Of importance, the COS consensus meeting had representation from a variety of health professionals/specialties, both local and international, and included women with a previous diagnosis of GDM. This stakeholder composition permitted both the health professionals and women to bring their experience and perspectives to the issues under discussion. Each participant was able to have an understanding of what was important to the other person and what was feasible. Ultimately, this resulted in shared decision-making in a study that will impact future research of women with gestational diabetes.

There are some limitations to our study. Currently, there are no methods for sample size calculation for this type of study. To minimise the potential for selection bias, participants were invited through international organisations and personal professional email lists. Only participants who completed each survey round were recorded. From the totality of initial emails sent before round 1, we had a 35% response. This response rate, however, included participants from 33 countries and five continents. We had a 34% drop-off rate between round 1 and round 2, but, impressively, 87% of participants who completed round 2 also completed round 3. There was a low response rate among primary care physicians (3.5%).

Another potential limitation of this study is the large number of items to be scored in rounds 1 and 2 of the online Delphi survey, which may have impacted negatively on the survey response rate.

We had a large percentage of international participants, including individuals from high-income, upper- and lower-middle-income countries.

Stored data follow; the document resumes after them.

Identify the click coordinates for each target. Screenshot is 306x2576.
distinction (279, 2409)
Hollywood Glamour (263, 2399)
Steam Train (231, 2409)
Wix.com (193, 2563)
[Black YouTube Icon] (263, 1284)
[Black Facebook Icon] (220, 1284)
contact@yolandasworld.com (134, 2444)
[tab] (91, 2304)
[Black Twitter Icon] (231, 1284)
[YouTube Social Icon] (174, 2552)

However, low-income countries were under-represented, and this may limit the generalisability of this COS to certain parts of the world. The participants at the consensus meeting tried to overcome this by rephrasing or combining outcomes in order to increase the worldwide applicability of the COS.

The access to service users was limited by data protection laws, so participants were recruited through the clinical facilities. Despite this, 30% of respondents in round 1 were international service users. At the consensus meeting, 50% of service user participants were non-Irish. We sought international participation for the COS to have global relevance. The service user representatives made important suggestions on all the outcomes discussed at the consensus meeting. Anonymous voting (via the electronic app during this meeting) aimed to prevent participants feeling compelled to vote in a certain way. It has been advocated that the views of health service users should be given greater value in the development of a COS [20] as outcomes reported for clinical studies might not reflect endpoints that are meaningful for them. Examples exist where health service users identified an outcome important to them as a group that might not have been considered by clinicians [21,22,23]. However, the responses from health service users and the responses from other stakeholder groups were generally concordant.

The strengths of the study include our use of robust methods in the COS development, including adherence to the COS-STAR statement, the thoroughness of the systematic review (six databases were searched for relevant studies), the high number of participants and the diversity of stakeholder groups participating at each stage of the COS.

Recent review papers have shown the degree of outcome reporting bias among studies, with the main outcome not being reported in up to 47% of the studies and inadequately reported in up to 76% of the studies reviewed [24,25,26]. Therefore, there is a cogent argument for creating and disseminating a COS to harmonise outcome reporting.

This is the first study to outline a COS for the long-term follow-up of women with previous GDM. We encourage all investigators undertaking research in this field to report, as a minimum, this COS to reduce reporting bias by allowing evidence synthesis across clinical studies. This will ultimately lead to improvements in the quality of research and delivery of evidence-based healthcare for women with GDM.